[Information provided]:
- - -
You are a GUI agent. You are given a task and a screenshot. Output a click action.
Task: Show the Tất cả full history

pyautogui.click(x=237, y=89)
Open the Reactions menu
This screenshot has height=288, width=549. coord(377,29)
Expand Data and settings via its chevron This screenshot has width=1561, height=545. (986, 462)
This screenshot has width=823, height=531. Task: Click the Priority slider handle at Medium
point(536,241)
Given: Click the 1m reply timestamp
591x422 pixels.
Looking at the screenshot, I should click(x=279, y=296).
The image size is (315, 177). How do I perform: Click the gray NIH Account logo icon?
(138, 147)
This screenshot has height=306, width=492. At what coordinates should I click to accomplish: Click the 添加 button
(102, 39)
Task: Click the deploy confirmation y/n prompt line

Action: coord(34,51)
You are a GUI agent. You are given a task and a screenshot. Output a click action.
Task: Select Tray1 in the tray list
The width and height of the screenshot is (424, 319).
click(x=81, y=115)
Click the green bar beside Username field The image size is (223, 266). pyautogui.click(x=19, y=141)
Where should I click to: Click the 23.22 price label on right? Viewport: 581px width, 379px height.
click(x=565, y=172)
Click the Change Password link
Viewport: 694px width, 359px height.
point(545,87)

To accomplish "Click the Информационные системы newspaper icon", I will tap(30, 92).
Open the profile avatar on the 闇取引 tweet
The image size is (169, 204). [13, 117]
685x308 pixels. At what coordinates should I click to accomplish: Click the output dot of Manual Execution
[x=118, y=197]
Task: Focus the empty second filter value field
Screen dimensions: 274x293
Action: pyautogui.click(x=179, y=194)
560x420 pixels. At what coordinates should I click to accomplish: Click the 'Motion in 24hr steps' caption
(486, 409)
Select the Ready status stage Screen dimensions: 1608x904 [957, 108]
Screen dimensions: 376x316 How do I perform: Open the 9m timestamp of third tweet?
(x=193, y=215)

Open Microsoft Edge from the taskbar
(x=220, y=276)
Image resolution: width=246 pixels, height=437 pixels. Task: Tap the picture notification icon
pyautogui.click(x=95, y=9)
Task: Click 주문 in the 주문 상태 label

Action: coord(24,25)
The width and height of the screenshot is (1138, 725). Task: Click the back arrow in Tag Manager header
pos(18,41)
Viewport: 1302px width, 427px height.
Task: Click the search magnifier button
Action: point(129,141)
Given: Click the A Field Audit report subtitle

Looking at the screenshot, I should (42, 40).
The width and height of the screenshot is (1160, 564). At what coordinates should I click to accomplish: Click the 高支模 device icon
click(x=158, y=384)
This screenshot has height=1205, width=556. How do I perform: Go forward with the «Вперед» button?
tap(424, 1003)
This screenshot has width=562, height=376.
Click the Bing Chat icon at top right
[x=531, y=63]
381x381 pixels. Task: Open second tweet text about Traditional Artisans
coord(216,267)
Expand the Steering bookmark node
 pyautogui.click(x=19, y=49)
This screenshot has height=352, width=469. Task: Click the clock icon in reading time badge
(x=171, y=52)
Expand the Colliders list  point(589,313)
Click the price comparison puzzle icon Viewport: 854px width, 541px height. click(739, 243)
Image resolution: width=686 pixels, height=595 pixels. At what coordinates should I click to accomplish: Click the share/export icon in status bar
- - -
[Directions for this task]: Restate the records word for word, leaving nothing out.

[Solution to this exercise]:
You are a GUI agent. You are given a task and a screenshot. Output a click action.
Task: Show the Tất cả full history

pyautogui.click(x=237, y=89)
Open the Reactions menu
This screenshot has height=288, width=549. coord(377,29)
Expand Data and settings via its chevron This screenshot has width=1561, height=545. (986, 462)
This screenshot has width=823, height=531. Task: Click the Priority slider handle at Medium
point(536,241)
Given: Click the 1m reply timestamp
591x422 pixels.
Looking at the screenshot, I should click(x=279, y=296).
The image size is (315, 177). How do I perform: Click the gray NIH Account logo icon?
(138, 147)
This screenshot has height=306, width=492. At what coordinates should I click to accomplish: Click the 添加 button
(102, 39)
Task: Click the deploy confirmation y/n prompt line

Action: coord(34,51)
You are a GUI agent. You are given a task and a screenshot. Output a click action.
Task: Select Tray1 in the tray list
The width and height of the screenshot is (424, 319).
click(x=81, y=115)
Click the green bar beside Username field The image size is (223, 266). pyautogui.click(x=19, y=141)
Where should I click to: Click the 23.22 price label on right? Viewport: 581px width, 379px height.
click(x=565, y=172)
Click the Change Password link
Viewport: 694px width, 359px height.
point(545,87)

To accomplish "Click the Информационные системы newspaper icon", I will tap(30, 92).
Open the profile avatar on the 闇取引 tweet
The image size is (169, 204). [13, 117]
685x308 pixels. At what coordinates should I click to accomplish: Click the output dot of Manual Execution
[x=118, y=197]
Task: Focus the empty second filter value field
Screen dimensions: 274x293
Action: pyautogui.click(x=179, y=194)
560x420 pixels. At what coordinates should I click to accomplish: Click the 'Motion in 24hr steps' caption
(486, 409)
Select the Ready status stage Screen dimensions: 1608x904 [957, 108]
Screen dimensions: 376x316 How do I perform: Open the 9m timestamp of third tweet?
(x=193, y=215)

Open Microsoft Edge from the taskbar
(x=220, y=276)
Image resolution: width=246 pixels, height=437 pixels. Task: Tap the picture notification icon
pyautogui.click(x=95, y=9)
Task: Click 주문 in the 주문 상태 label

Action: coord(24,25)
The width and height of the screenshot is (1138, 725). Task: Click the back arrow in Tag Manager header
pos(18,41)
Viewport: 1302px width, 427px height.
Task: Click the search magnifier button
Action: point(129,141)
Given: Click the A Field Audit report subtitle

Looking at the screenshot, I should (42, 40).
The width and height of the screenshot is (1160, 564). At what coordinates should I click to accomplish: Click the 高支模 device icon
click(x=158, y=384)
This screenshot has height=1205, width=556. How do I perform: Go forward with the «Вперед» button?
tap(424, 1003)
This screenshot has width=562, height=376.
Click the Bing Chat icon at top right
[x=531, y=63]
381x381 pixels. Task: Open second tweet text about Traditional Artisans
coord(216,267)
Expand the Steering bookmark node
 pyautogui.click(x=19, y=49)
This screenshot has height=352, width=469. Task: Click the clock icon in reading time badge
(x=171, y=52)
Expand the Colliders list  point(589,313)
Click the price comparison puzzle icon Viewport: 854px width, 541px height. click(739, 243)
Image resolution: width=686 pixels, height=595 pixels. At what coordinates should I click to accomplish: Click the share/export icon in status bar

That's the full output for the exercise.